Senior Market Analyst at Ebury. Providing expert currency analysis so small and mid-sized businesses can effectively navigate international markets.

In line with the overwhelming market consensus, the Federal Reserve hiked interest rates in the US for only the third time in a decade at its monetary policy meeting on Wednesday evening.

T
he FOMC raised the Fed funds rates by 25 basis points to a range between 0.75-1.0%, although it was not a unanimous decision with one of the members, Minneapolis Fed President Kashkari, voting in favour of keeping rates unchanged.

With a hike fully priced in, attention was firmly on the statement and ‘dot plot’. The statement itself was fairly optimistic, claiming that business investment had firmed and acknowledging that inflation was “moving towards the committee’s 2 percent longer-run objective”.

However, the ‘dot plot’ was of slight disappointment, and was largely unchanged from December (Figure 1). The FOMC continue to expect an additional two hikes this year and a further three hikes in 2018, a moderately slower path of hikes than our and indeed the market expectation.

Figure 1: FOMC March 2017 ‘Dot Plot’

Meanwhile, yesterday’s Dutch Presidential Election yielded a resounding victory for Mark Rutte’s VVD Party which, with 95% of the votes counted, had won 33 out of the 150 seats available. Geert Wilders’ anti-EU Freedom Party, PVV, lagged in second place with just 20 seats, considerably lower than many of the recent polls had suggested. The slightly less hawkish than expected Fed, and defeat of Geert Wilders sent the US Dollar almost one percent lower against most of its major peers last night (Figure 2).

Figure 2: EUR/USD & GBP/USD (15/03/17 – 16/03/17), Today bodes to be another particularly busy day in the currency markets, with a host of announcements likely to lead to another volatile session of trading.
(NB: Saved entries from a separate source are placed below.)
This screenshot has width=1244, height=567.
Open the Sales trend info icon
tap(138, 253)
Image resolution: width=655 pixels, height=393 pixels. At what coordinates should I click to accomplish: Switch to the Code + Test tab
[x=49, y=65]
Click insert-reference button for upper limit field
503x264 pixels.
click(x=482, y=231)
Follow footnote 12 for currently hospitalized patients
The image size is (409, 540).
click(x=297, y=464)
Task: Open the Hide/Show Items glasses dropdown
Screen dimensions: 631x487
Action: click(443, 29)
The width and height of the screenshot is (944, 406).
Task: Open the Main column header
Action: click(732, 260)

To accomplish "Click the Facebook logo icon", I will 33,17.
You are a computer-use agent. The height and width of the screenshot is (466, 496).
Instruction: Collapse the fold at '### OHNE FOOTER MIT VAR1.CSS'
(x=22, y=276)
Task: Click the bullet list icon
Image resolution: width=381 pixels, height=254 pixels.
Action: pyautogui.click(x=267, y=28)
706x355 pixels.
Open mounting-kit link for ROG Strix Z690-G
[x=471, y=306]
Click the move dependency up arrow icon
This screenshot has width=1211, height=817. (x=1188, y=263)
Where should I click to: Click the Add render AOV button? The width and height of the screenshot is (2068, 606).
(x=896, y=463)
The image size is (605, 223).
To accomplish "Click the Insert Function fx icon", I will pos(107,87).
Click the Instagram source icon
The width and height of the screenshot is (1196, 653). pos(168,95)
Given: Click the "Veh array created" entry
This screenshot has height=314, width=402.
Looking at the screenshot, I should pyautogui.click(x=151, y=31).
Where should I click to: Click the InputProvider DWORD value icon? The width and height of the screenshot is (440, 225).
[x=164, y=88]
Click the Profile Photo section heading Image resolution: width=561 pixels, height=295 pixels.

The Bank of England will be announcing its own interest rate decision at midday, although the MPC is almost certain to keep monetary policy unchanged amid the pending triggering of Article 50.

Major currencies in detail

GBP

Sterling appreciated 0.4% against a broadly weaker US Dollar yesterday.

Yesterday’s labour report in the UK was fairly mixed, although investors viewed it as a more of a Sterling negative. The unemployment rate ticked downwards again, falling to its joint lowest level since 1975, matching 2005 levels at 4.7% in the three months to February. This suggests that Britain’s labour market hasn’t yet been hit as badly by the Brexit vote as many had expected. Earnings growth did, however, slow. Average earnings including bonus slipped to 2.2% from 2.6%.

The BoE’s interest rate decision and meeting minutes will be released at midday today. We think the BoE is likely to continue voicing its tolerance for an overshoot in inflation, which it has attributed almost entirely to last year’s sharp decline in Sterling. Given the uncertainty over what the upcoming Brexit negotiations will mean for the UK economy, communications from the Central Bank could remain fairly neutral.

EUR

The Euro soared 0.8% to a five week high yesterday amid a slightly less hawkish than expected Fed.

The Dutch Election, in the end, yielded a result that provided a further moderate boost for the common currency, with Wilders’ PVV Party comfortably short of mounting a realistic challenge. This resounding rejection of populism is likely to be seen as a bad omen for anti-EU National Front Leader Marine Le Pen ahead of the French Election next month.

This morning’s updated inflation data is expected to remain unrevised. Fallout from last night’s Fed meeting and Dutch election will likely be the main driver of the Euro today.

USD

The US Dollar index slumped 0.8% after last night’s Fed meeting.

Prior to last night’s announcement from the Federal Reserve, data out of the US economy showed a slight uptick in inflation and slowdown retail sales growth. Headline inflation soared to 2.7% in February, its highest level in five years. This, in our view, fully justifies that Fed is hiking interest rates relatively aggressively this year. By contrast, retail sales were a slight disappointment, rising by just 0.1% in February, although this was made up by an upward revision in January numbers.

Market expectations for future hikes in the US this year will be the main driver of the US Dollar today.